Rezension zum Thema Ideologie

von  DavidW

07_Notes on Nationalism, George Orwell

Notizen zu Nationalismus. (1945)

I
Menschengruppen würden etikettiert.
Patriotismus sei demgegenüber etwas devotes.

Definiert einen weiten Nationalismusbegriff, der sich auch auf Religionen und Klassen erstreckt. Postuliert dabei unausgesprochen das "Liebesvorurteil" (irgendwo anders mal gelesen).
Das Mitglied der englischen Intelligenz, das mit dem Kommunismus sympathisiere, sei nicht gleichzusetzen mit einem Mitglied der kommunistischen Partei.
Überhaupt sei dieser Kommunismus zu jener Zeit sehr mächtig in Großbritannien gewesen.

Folgende Kategorien gälten für Nationalismus und seine Geister:
- Besessenheit.
- Wankelmütigkeit. Der Nationalist würde wechseln bei entsprechenden Reizen in die nächste autoritäre, nationalistische Bewegung.
- Überfordertsein. Diese äußere sich gerne in Geschichtsleugnung. "For quite six years the English admirers of Hitler contrived not to learn of the existence of Dachau and Buchenwald." Im selben Atemzug nennt Orwell dann russische "Konzentrationslager" derselben Zeit, ohne uns genauere Angaben zu machen - was uns Deutsche von heute wehtun dürfte, als unzulässige und unerträgliche Relativierung.

Orwell hatte ein großes Problem mit dem sowjetischen Kommunismus, und versucht, demgegenüber einen positiven, bürgerlichen Nationalismus zu definieren. Dann einen übertragenen Nationalismus. Dann einen negativen Nationalismus.
Zum übertragenen Nationalismus rechnete er auch Klassenbewusstsein, Pazifismus (der im zweiten Weltkrieg für Briten wie ihn anscheinend ein Problem gewesen ist) und "Hautfarbenbewusstsein".

Der Text endet mit einem langen Aufruf zur Selbstreflektion und meint, dass eine Überwindung solcher nationalistischen Gefühle einer moralischen Anstrengung bedürfe. Zu der nur wenige englische Intellektuelle, Literaten, damals aktuell fähig gewesen wären.

Ein Wiederlesen lohnt sich nur bei historischem Interesse. Es ist ein rechtsliberaler und auch tendenziöser Text, der Zionismus und Antisemitismus in einem Atemzug nennt, Kommunismus und Katholizismus unter Nationalismus subsumiert.
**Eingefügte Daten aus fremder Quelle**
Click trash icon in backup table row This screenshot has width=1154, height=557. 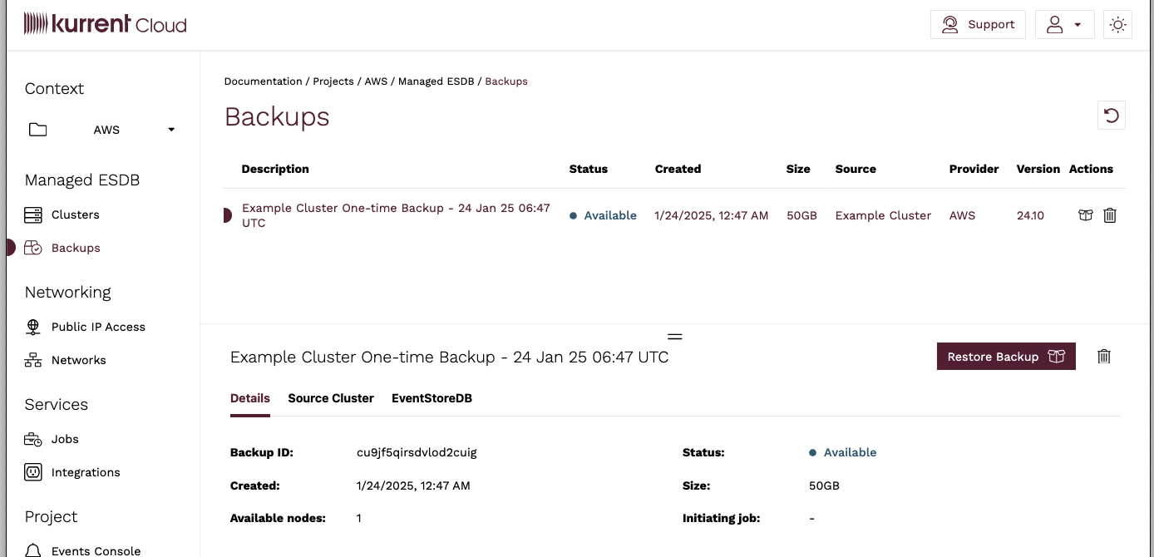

In einer sehr klaren, vorandrängenden, unverschachtelten Sprache verfasst.
Die Antidiskriminierungsdiskussion von heute ist ganz wo anders, weiter und differenzierter.

II
Heute noch deutlich lesenswerter ist der zweite enthaltene Essay, "Antisemitism in Britain", vor allem die ersten Teile, so lange er Reportage und kulturhistorische Reportage ist. Die anschließende Interpretation wirkt auf mich (zum Glück) altbacken - heute ist der gesellschaftliche Diskurs weiter. Und wie gesagt anderswo. Die Interpretation kann aber gerne als diskurshistorische und kulturwissenschaftliche Grundlage geschätzt werden.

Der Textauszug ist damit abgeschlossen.